There is limited empirical information about the impact of dementia on sexual function, despite the high prevalence of dementia, and despite the concerns often expressed by patients and their partners. In an uncontrolled survey of 55 men with Alzheimer’s disease (AD), researchers found that in 53 per cent of these men the reported onset of erectile dysfunction occurred at the same time as the cognitive impairment started1. This was not related to age, degree of cognitive impairment, physical illness or medication. There are no published studies regarding the prevalence of female sexual dysfunction in dementia.

Established relationships The onset of dementia does not erase sexuality, but rather alters sexual behaviour and expression in many patients, which can be extremely distressing to both the patient and their partner. Despite these difficulties, many couples want to maintain a sexual relationship — experiencing sexual intimacy as a source of comfort, reassurance and mutual support. The more the partner can retain the ability to view the patient as a person with whom to enjoy sexuality, the more likely that the relationship can endure with some quality. Some partners, however, may lose sexual attraction and interest as the disease progresses and as they adapt themselves to the role of carer, while others may seek sexual satisfaction elsewhere, through private masturbation, prostitutes or an outside relationship. This may lead to guilt, especially if the patient is still living at home. This is a particularly difficult area to manage, as partners are understandably reluctant to talk about it. If they do, a non-judgmental supportive approach is vital2.
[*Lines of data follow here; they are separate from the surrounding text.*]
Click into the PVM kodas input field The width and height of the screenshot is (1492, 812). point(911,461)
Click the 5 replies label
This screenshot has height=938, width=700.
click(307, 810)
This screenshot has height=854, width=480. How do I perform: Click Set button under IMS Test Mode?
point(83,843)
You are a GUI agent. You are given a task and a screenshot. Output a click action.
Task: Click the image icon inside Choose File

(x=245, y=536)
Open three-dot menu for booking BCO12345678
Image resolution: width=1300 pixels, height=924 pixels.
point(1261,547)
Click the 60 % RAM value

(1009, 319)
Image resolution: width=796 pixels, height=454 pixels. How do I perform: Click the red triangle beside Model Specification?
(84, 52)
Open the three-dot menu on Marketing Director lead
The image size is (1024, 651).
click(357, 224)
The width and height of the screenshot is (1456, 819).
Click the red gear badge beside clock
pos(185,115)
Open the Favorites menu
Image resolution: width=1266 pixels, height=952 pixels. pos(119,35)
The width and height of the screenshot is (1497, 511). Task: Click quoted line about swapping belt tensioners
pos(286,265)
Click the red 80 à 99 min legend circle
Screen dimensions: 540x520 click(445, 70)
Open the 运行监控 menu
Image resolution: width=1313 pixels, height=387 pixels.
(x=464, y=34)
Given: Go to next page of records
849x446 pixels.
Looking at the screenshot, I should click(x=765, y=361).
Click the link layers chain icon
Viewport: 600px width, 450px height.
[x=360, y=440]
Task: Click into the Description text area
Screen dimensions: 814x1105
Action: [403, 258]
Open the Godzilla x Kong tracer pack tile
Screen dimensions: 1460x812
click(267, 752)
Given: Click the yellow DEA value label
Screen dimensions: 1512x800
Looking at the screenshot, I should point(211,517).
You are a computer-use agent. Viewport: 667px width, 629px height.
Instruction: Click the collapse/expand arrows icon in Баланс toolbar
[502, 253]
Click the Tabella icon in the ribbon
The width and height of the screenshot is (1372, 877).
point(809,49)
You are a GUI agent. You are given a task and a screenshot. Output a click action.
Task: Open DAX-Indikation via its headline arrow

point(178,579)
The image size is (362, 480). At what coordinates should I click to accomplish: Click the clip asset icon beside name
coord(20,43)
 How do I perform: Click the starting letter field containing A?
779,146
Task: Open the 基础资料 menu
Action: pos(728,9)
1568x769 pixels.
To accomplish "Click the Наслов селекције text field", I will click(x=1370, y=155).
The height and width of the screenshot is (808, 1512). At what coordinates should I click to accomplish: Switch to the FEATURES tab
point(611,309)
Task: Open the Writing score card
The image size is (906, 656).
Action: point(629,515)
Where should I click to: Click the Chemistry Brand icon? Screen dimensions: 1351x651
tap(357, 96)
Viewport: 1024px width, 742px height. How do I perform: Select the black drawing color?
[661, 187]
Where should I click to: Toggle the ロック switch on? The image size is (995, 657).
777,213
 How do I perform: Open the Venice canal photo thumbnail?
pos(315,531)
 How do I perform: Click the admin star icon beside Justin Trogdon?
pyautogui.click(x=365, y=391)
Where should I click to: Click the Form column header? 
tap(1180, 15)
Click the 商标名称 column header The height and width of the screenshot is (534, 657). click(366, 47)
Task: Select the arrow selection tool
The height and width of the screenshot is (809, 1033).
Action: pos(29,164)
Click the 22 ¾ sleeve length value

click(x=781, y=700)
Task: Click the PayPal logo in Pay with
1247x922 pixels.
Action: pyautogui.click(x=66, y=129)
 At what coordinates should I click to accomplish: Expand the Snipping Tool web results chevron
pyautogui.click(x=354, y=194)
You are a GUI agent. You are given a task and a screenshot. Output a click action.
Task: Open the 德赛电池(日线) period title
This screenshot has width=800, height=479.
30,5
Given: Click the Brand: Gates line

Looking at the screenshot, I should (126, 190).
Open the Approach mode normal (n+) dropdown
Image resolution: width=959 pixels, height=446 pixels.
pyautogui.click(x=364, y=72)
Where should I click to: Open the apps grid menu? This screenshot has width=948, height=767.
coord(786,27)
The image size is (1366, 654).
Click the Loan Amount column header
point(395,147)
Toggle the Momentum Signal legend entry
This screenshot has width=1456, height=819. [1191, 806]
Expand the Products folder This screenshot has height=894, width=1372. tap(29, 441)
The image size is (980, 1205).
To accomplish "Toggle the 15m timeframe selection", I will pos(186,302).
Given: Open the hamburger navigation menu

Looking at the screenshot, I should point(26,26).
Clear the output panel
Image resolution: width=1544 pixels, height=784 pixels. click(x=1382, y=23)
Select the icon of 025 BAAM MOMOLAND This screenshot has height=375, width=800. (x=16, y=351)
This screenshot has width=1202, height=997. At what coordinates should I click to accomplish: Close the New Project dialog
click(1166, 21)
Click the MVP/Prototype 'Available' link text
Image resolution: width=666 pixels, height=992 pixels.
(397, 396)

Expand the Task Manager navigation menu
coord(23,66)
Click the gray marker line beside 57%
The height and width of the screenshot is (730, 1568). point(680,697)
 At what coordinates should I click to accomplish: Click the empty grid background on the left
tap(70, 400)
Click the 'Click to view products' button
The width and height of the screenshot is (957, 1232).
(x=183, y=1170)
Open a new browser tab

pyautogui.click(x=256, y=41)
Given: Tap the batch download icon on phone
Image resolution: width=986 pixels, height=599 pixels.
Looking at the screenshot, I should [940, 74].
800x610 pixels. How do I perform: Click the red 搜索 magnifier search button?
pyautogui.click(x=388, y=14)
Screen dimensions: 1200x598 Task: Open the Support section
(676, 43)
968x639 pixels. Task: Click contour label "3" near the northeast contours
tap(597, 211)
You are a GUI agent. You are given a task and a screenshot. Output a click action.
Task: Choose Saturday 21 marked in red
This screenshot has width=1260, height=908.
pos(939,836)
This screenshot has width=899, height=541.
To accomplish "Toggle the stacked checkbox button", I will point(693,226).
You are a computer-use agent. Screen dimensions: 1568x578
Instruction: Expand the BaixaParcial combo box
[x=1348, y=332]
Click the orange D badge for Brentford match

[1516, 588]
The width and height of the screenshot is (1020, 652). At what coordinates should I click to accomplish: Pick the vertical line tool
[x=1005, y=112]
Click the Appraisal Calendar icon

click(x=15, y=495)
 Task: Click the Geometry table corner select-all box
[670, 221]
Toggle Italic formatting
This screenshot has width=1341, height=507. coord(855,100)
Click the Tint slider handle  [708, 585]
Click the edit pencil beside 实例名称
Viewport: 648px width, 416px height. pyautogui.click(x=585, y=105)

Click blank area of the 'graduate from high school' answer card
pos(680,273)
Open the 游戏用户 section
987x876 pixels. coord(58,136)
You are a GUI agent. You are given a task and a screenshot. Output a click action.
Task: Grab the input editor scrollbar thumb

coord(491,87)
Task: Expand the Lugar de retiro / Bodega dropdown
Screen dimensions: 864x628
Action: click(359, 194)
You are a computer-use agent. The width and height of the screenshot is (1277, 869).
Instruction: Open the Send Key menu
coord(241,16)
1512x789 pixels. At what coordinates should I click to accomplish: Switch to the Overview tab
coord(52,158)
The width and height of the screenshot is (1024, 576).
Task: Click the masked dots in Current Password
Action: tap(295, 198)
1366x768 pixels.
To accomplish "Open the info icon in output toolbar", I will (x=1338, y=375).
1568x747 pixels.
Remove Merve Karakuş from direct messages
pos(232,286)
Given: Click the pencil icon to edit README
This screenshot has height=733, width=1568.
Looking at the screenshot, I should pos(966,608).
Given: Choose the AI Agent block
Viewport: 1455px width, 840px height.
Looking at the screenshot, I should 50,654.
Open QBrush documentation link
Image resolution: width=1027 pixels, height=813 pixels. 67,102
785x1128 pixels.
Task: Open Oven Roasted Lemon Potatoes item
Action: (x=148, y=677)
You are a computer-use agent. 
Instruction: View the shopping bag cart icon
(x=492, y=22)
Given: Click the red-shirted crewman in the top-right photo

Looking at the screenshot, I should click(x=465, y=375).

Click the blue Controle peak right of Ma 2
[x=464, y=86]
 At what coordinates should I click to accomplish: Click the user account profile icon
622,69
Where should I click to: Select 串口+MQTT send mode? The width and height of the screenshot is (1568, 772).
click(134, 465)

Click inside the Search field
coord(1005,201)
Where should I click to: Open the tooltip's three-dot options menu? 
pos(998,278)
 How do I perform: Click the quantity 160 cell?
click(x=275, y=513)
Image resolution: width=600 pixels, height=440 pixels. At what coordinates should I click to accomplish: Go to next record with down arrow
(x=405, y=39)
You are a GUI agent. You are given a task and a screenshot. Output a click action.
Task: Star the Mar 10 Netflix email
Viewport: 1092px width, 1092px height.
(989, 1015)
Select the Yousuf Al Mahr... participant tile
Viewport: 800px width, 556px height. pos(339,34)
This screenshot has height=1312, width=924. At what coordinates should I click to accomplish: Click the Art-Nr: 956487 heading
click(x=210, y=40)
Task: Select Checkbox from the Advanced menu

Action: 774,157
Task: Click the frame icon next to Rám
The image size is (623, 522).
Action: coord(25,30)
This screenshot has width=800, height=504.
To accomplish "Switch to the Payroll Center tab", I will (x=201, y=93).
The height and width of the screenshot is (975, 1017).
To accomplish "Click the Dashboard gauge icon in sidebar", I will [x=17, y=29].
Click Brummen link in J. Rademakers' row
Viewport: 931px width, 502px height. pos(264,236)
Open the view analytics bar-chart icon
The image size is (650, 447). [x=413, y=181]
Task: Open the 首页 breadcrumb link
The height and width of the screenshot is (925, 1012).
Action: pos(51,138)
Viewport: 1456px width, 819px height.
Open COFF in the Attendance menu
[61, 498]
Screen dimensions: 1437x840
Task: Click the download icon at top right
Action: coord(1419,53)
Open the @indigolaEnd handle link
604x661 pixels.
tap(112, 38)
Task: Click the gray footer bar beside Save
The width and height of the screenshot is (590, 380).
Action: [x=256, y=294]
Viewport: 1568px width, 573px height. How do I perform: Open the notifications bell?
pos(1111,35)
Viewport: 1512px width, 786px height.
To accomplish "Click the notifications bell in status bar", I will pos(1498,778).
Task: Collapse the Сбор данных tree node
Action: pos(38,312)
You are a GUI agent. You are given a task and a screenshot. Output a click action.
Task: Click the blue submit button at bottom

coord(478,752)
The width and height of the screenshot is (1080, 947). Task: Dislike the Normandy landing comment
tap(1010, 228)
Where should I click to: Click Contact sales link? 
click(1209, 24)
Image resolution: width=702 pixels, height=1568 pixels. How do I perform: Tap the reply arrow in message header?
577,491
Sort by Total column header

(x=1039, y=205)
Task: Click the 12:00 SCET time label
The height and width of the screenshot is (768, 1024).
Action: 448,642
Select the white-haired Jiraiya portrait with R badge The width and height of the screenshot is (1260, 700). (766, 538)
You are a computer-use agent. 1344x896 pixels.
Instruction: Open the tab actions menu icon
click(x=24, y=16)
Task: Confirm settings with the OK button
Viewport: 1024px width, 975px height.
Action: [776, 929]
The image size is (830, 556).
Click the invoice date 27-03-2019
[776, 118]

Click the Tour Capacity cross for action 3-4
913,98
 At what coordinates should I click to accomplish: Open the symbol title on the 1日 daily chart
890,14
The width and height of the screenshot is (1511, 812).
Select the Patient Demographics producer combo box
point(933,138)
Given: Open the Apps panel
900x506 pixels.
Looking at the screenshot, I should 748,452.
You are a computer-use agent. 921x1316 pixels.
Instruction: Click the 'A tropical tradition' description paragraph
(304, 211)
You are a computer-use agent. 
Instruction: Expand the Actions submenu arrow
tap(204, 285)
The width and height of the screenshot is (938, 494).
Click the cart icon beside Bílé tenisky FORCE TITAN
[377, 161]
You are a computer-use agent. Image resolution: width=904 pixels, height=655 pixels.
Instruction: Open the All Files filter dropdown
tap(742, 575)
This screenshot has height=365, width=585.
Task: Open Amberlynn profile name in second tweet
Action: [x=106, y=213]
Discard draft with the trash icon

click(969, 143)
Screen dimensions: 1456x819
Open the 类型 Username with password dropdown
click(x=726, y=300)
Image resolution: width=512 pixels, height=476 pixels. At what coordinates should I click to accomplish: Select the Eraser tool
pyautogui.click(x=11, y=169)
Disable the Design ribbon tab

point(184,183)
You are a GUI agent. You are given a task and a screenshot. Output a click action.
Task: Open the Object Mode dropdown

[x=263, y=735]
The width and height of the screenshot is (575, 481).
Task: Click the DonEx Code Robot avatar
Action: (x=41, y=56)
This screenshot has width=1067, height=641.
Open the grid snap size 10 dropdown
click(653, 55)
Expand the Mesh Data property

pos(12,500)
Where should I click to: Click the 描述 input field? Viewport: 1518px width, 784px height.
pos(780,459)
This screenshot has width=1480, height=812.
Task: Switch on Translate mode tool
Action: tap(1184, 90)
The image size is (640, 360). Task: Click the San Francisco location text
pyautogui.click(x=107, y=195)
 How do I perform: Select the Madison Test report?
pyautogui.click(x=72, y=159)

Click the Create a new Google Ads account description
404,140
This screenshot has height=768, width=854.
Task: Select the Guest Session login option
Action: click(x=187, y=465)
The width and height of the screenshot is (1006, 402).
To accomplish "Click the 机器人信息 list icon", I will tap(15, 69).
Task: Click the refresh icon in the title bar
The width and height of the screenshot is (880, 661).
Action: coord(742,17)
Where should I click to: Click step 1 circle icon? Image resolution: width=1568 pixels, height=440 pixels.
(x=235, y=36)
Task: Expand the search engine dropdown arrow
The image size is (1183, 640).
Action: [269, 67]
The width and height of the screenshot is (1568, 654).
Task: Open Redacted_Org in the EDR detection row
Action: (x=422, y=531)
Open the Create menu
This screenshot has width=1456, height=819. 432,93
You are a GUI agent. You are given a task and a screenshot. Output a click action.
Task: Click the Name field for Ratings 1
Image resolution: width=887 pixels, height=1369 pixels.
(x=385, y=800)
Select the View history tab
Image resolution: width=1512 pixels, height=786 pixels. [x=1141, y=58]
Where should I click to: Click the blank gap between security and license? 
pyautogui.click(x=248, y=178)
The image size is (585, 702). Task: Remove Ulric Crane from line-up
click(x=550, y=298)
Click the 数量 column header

In one study, 38 spouses of patients with AD were interviewed over a year-long period to assess the impact of the disease and its progression on the couples’ pattern of sexual behaviour3. The patients were categorised by their partners as moderately impaired and requiring assistance with common activities of daily living. Most of the healthy spouses acknowledged that their sexual relationship had changed since the onset of the disease, but there were few reports of behaviours characterised as bizarre or inappropriately expressed outside the marital relationship. Common sources of distress were:

  • awkward sequencing of sexual activity;
  • requests for activities outside the couple’s sexual repertoire; and
  • lack of regard for the sexual satisfaction of the healthy partner.

Additional problems in established relationships include:

  • loss of sexual interest;
  • increased sexual demands; or
  • inadequate sexual advances by the patient with dementia; and
  • marital strain or loss of intimacy resulting from the patient’s cognitive and behavioural decline4 . Some carers will express concerns that their partner with dementia may not have the capacity to consent to sexual relations.

Another study found a high rate of erectile dysfunction in partners of patients with dementia and its authors postulated that this may be due to the additional stress placed on the relationship by the illness5. Other authors reported the findings of two surveys of community-dwelling married couples, where one individual had a diagnosis of AD6. The first, a survey of 135 couples, found that 80 per cent of spouses reported a change in the patient’s sexual activity. This was not linked to degree of cognitive impairment or gender of the patient. The second study reported the results of a questionnaire about sexual relations before and after the onset of AD. Indifference to sexual activity was common among patients (63 per cent of respondents). Most respondents who reported a change in sexual activity noted a decrease in it. Although increased sexual demands were rare in this study (only eight per cent of respondents), this problem may be more common in other types of dementia, especially frontal lobe dementia and Pick’s disease. Furthermore, increased sexual demands may be particularly upsetting for carers, and very difficult to discuss with others2. Another survey of 40 spouses of patients with dementia found that nine (23 per cent) couples were sexually active7. Of those no longer sexually active, almost 40 per cent were dissatisfied by the absence of a sexual relationship.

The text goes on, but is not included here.